[Word and item position data]

====

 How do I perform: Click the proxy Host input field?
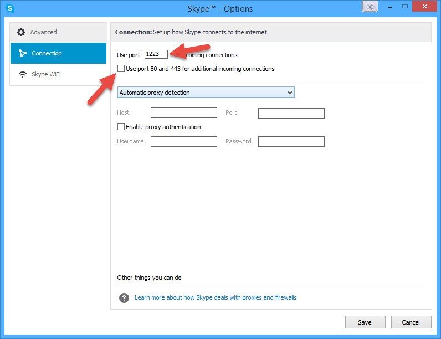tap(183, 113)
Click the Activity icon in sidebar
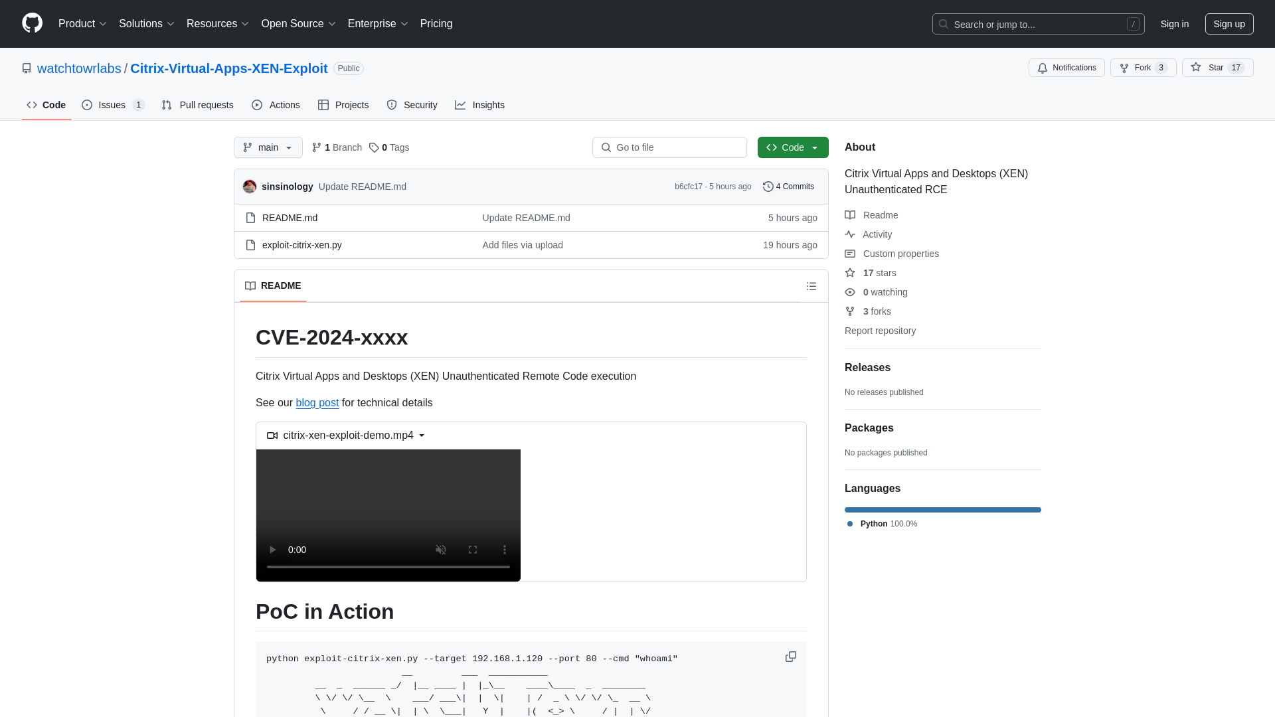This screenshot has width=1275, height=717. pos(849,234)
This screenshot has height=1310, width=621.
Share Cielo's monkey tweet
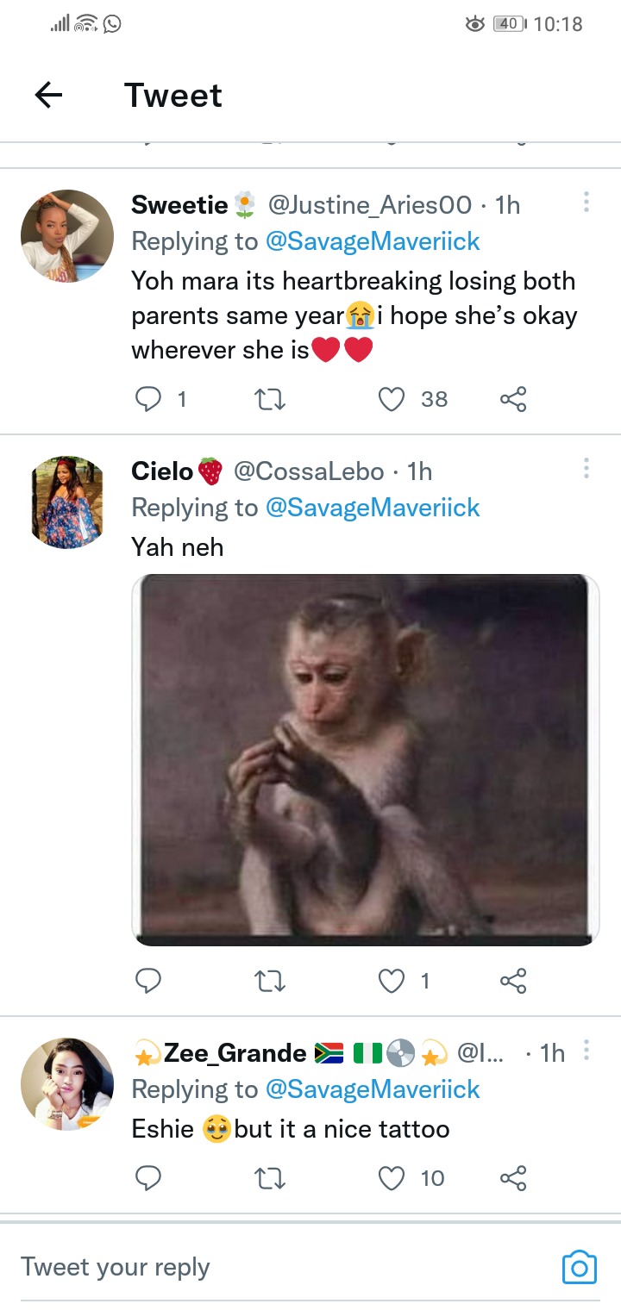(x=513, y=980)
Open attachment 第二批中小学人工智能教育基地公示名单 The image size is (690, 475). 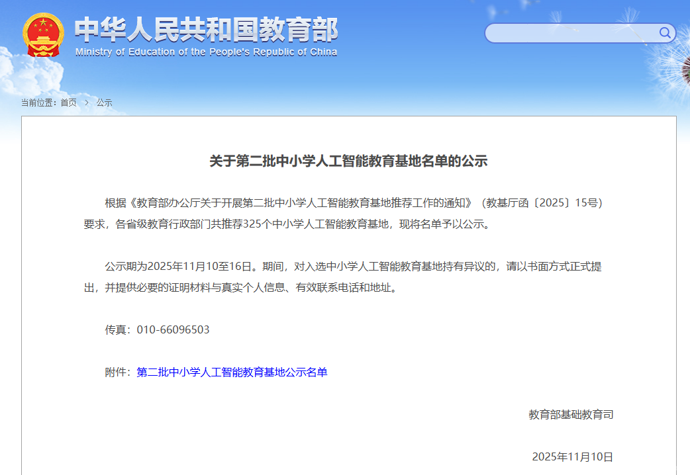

====

# [Written task]
Retype all of the data above line for line, with no changes to the wording, and leave the pictures out of your copy.

# [Complete output]
 How do I perform: Click the proxy Host input field?
tap(183, 113)
Click the Activity icon in sidebar
This screenshot has width=1275, height=717. pos(849,234)
This screenshot has height=1310, width=621.
Share Cielo's monkey tweet
(x=513, y=980)
Open attachment 第二批中小学人工智能教育基地公示名单 The image size is (690, 475). 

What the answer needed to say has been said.